Until recently I have focused, as did the Economist feature, on the relevance of Gutenberg’s marriage between content and distribution in-so-far as it shaped the media and through the media, wider society. However, I have just written a lengthy article for the journal of financial services management consultants Capco and as part of the thinking behind that have come to realise that what I now call the Gutenberg principle does not just shape society by the way it shapes the media, it has actually directly shaped the development of almost every institution that has emerged in the last 600 years.

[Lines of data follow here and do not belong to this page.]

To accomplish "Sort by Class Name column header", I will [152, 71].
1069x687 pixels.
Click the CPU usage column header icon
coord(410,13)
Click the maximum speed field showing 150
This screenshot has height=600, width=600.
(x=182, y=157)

Stated as simply as possible, the Gutenberg principle is that “the mass distribution of information is possible, but expensive and therefore institutionalised”. Looking at the financial services sector I came to recognise that banks and banking are as much a direct function of the Gutenberg principle as are newspapers – they are all institutionalised mediators of information. The only reason that banks are not yet being directly affected by the post-Gutenberg world is because we haven’t yet worked out the structures necessary to bring collective and crowd-based mediation to areas such as matching people who have money with people who want money (although we are starting to see this in things such prosper.com).

The more you look for it, the more you see the presence of the Gutenberg principle everywhere and realise that it could possible be the most important (yet hidden) structural component of modern society. It is only the emergence of a world that doesn’t conform to the Gutenberg principle that is affording us the ability to understand and recognise what might be called Gutenberg dependency.

Unfortunately I can’t share the full text of this article yet – until Capco have published it in a good old fashioned, Gutenberg dependent, printed volume (albeit one which then allows pdf download of the articles) which is due out in December. In the meantime I have become engaged on a mission to identify examples of Gutenberg dependency – and will endeavour to post or even tweet about them.

However, as a taster of the article, which I believe I am at liberty to publish electronically, here are the concluding two paragraphs:

We are just starting to recognise that we standing in the twilight of a world that has lasted for 500 years. It is a world which has become shaped by the institutionalisation of the information that flows between individuals. The world we are moving into is one where new technologies are making the process of institutionalised mediation obsolescent. Information can flow between one individual and all of the potential individuals for whom that information might be of relevance, without any form of institutionalised intervention except the provision of a freely available technological infrastructure.

It is unlikely that power and influence in the world that is now forming will lie in the control of channel. Instead it will be vested in forms of community, which will have a tendency to exclude any forms of institutional interference, control or ownership. This new world is in its infancy, but its principal characteristics are starting to become apparent as is the significant transformational challenge for organisations that wish to manage the transition from one world to the next. It is only by understanding the shifts that are taking place and switching investment from channel based assets and competencies into assets and competencies that reflect the collaborative, collective and communal characteristics of the post-Gutenberg world that organisations will be able to protect themselves from functional obsolescence.